The planks may split if you run screws directly into them, so it’s a good idea to pre-drill 2 holes on the end of each plank plus two more 2” from the centers of the 6-foot planks.  You can expedite this by stacking the planks and drilling them 4 or 5 at a time. Carefully measure the first plank and put it on top of each carefully stacked pile of planks as a template.

Lay three of the posts on the ground, spaced so that they line up with the holes in the 6-foot planks. Space the planks a finger’s-width apart for better air circulation.  Screw the planks to the posts using the 2” decking screws. The top piece will extend above the end of the post. You now have the back of your bin.

Stand the back up in the place you want the finished bin to stand and attach the bottom plank to the end, using one screw. Attach the front post to the plank with one screw. Use the level to insure that the posts are vertical and screw the front and back ends of the plank to the uprights. Attach the remaining planks the same way, again, a fingers-width apart. Repeat this procedure for the opposite wall and the middle wall.

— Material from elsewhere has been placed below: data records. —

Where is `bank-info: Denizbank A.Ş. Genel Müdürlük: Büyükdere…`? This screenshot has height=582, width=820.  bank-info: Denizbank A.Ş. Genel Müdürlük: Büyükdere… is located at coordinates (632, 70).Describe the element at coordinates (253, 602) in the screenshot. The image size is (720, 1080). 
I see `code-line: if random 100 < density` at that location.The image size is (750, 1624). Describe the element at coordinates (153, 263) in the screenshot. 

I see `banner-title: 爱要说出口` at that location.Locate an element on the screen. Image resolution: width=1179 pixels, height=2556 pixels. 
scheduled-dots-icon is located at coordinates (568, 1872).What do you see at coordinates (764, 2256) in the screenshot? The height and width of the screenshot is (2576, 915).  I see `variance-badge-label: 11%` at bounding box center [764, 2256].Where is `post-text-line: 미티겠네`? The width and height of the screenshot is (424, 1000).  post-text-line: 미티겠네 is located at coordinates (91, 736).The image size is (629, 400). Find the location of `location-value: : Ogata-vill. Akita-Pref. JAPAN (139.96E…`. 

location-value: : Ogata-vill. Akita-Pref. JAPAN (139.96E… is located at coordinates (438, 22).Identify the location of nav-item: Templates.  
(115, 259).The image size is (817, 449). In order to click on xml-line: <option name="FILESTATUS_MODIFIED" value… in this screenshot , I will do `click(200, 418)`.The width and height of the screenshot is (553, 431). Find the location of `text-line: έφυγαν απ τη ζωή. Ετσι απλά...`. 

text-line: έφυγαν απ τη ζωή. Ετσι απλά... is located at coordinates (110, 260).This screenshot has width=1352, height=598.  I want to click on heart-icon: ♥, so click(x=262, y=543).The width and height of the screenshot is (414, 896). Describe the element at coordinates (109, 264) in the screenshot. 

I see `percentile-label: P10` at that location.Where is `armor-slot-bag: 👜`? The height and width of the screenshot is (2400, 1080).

You have a bin! Reinforce the walls by driving a metal fence post on the outside of each side wall and on both sides of the center wall, near the front posts. (Rooftop gardeners might want to place a cinderblock on either side of the front posts for support, instead.)


Attach a 4’ length of board to the center post at top, middle, and bottom, running the 3 1/2” screws through the spacers. Leave a little play between the spacers and the post, rather than running the risk of splitting them by screwing them on too tightly. They’re just there as guidelines. Do the same with the side posts.

Measure the distance between the spacers, subtract ½”, and cut the front planks to that length. Slide the boards into the slots as needed as your bin fills. Remove them when it’s time to move the compost out.

If you have the space and wish to double your capacity, you’ll need to get 12 more cedar slats and four additional fence stakes. Leave your side and center pieces 6 feet long and reinforce the middle of the side and center walls with the stakes.